See quotas for detailed information about inode, space quotas, and file system purge policies. Your HOME is backuped weekly, according to the policy detailed in the ULHPC backup policies.

Global Project directory $PROJECTHOME=/work/projects/

Project directories are intended for sharing data within a group of researchers, under /work/projects/<name>

Refer to your project base home directory using the environment variable $PROJECTHOME=/work/projects whenever possible.

Global Project quotas and backup policies

See quotas for detailed information about inode, space quotas, and file system purge policies. Your projects backup directories are backuped weekly, according to the policy detailed in the ULHPC backup policies.

Access rights to project directory: Quota for clusterusers group in project directories is 0 !!!

When a project <name> is created, a group of the same name (<name>) is also created and researchers allowed to collaborate on the project are made members of this group,which grant them access to the project directory.

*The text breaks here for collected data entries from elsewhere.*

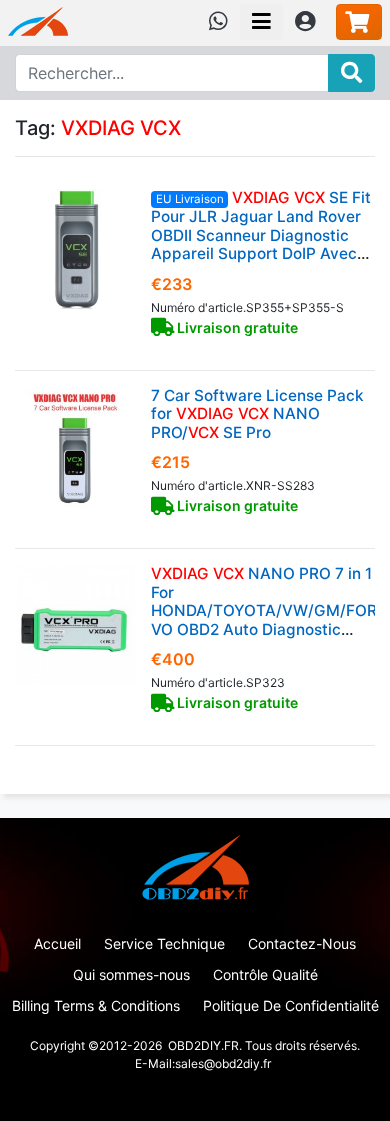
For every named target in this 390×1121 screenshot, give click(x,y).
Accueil (57, 943)
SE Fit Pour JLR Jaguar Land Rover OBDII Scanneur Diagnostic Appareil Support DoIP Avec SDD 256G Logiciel (261, 235)
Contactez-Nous (302, 943)
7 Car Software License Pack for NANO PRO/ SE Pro (257, 414)
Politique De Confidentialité (291, 1005)
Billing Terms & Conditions (96, 1005)
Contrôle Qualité (265, 974)
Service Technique (164, 943)
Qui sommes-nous (131, 974)
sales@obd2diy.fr (223, 1063)
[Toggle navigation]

Be aware that your default group as a user is clusterusers which has (on purpose) a quota in project directories set to 0. You thus need to ensure you always write data in your project directory using the <name> group (instead of yoru default one.). This can be achieved by ensuring the setgid bit is set on all folders in the project directories: chmod g+s [...]

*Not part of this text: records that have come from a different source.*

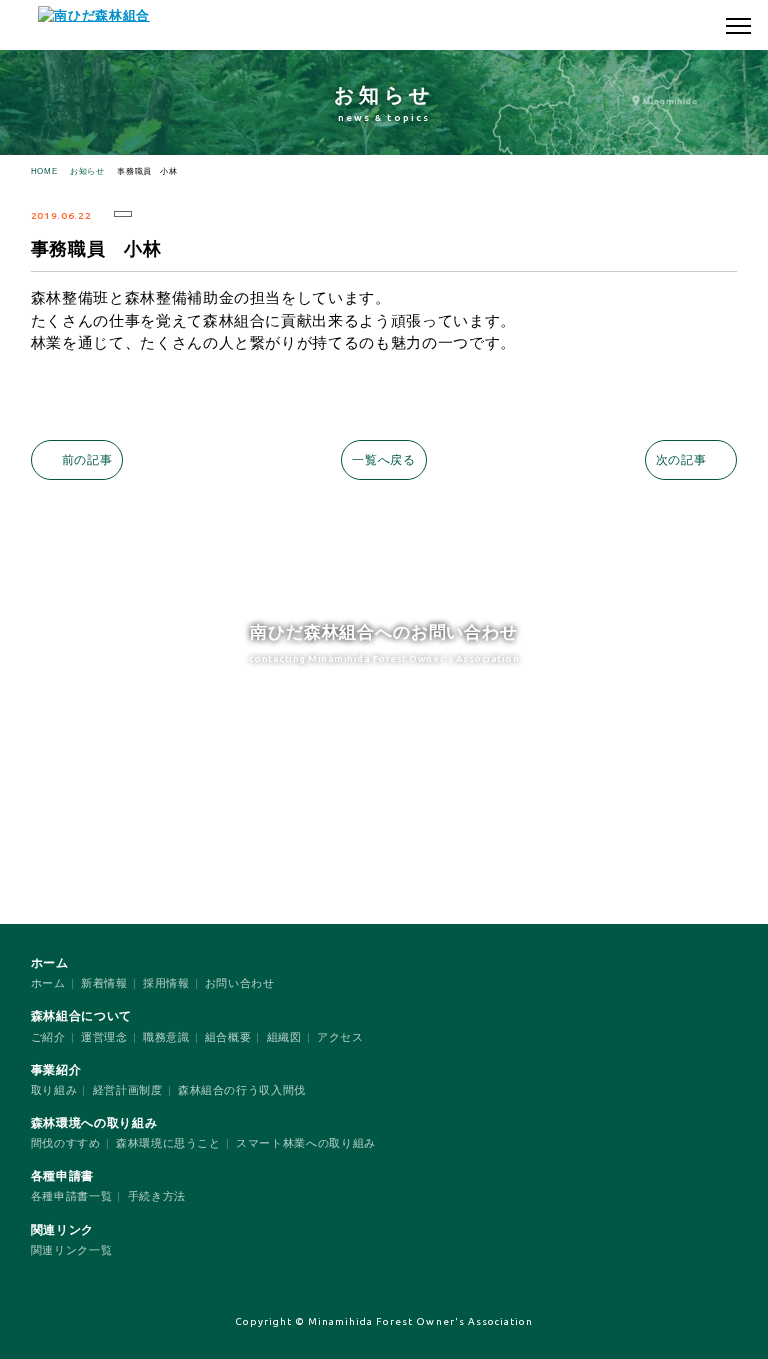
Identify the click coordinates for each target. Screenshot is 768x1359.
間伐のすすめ (66, 1143)
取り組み (54, 1090)
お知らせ (87, 171)
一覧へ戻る (383, 460)
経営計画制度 (128, 1090)
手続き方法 (157, 1196)
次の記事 (681, 460)
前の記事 (87, 460)
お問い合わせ (240, 983)
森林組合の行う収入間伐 (242, 1090)
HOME (44, 171)
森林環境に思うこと (168, 1143)
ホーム (48, 983)
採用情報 (166, 983)
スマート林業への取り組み (306, 1143)
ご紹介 (48, 1037)
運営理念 (104, 1037)
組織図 (284, 1037)
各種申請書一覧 (72, 1196)
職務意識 (166, 1037)
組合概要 (228, 1037)
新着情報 (104, 983)
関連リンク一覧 (72, 1250)
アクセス (340, 1037)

When using rsync to transfer file toward the project directory /work/projects/<name> as destination, be aware that rsync will not use the correct permissions when copying files into your project directory. As indicated in the Data transfer section, you also need to:

  • give new files the destination-default permissions with --no-p (--no-perms), and
  • use the default group <name> of the destination dir with --no-g (--no-group)
  • (eventually) instruct rsync to preserve whatever executable permissions existed on the source file and aren't masked at the destination using --chmod=ug=rwX

Your full rsync command becomes (adapt accordingly):

  rsync -avz {--update | --delete} --no-p --no-g [--chmod=ug=rwX] <source> /work/projects/<name>/[...]

For the same reason detailed above, in case you are using a build command or more generally any command meant to write data in your project directory /work/projects/<name>, you want to use the sg as follows:

# /!\ ADAPT <name> accordingly
sg <name> -c "<command> [...]"

This is particularly important if you are building dedicated software with Easybuild for members of the project - you typically want to do it as follows:

# /!\ ADAPT <name> accordingly
sg <name> -c "eb [...] -r --rebuild -D"   # Dry-run - enforce using the '<name>' group
sg <name> -c "eb [...] -r --rebuild"      # Dry-run - enforce using the '<name>' group

Storage System Implementation

The way the ULHPC GPFS file system is implemented is depicted on the below figure.

It is composed of:

  • Two gateway NFS servers (see below)
  • Two metadata servers (Dell R750 containing 4x 6.4TB NVMe each)
  • Two Tier 0 servers (Dell R750 containing 16x 15.36TB NVMe each), configured as replicas
  • Two Tier 1 servers (Dell R750, attached to the disk enclosures below)
  • One ME484 disk enclosure, containing 84x SAS hard disks of 22TB, configured in 2x ADAPT volumes plus 4x hot spares
  • One ME5084 disk enclosure, containing 84x SAS hard disks of 22TB, configured in 2x ADAPT volumes plus 4x hot spares

There is no single point of failure within the storage solution and the setup is fully redundant (servers are set-up in pairs, and the system can tolerate the loss of one server in each pair). There are redundant power supplies, redundant fans, redundant storage controller and battery backup to secure the cache data when power is lost completely. The data paths to the disk enclosures are redundant so that links can fail, and the system will still be fully operational.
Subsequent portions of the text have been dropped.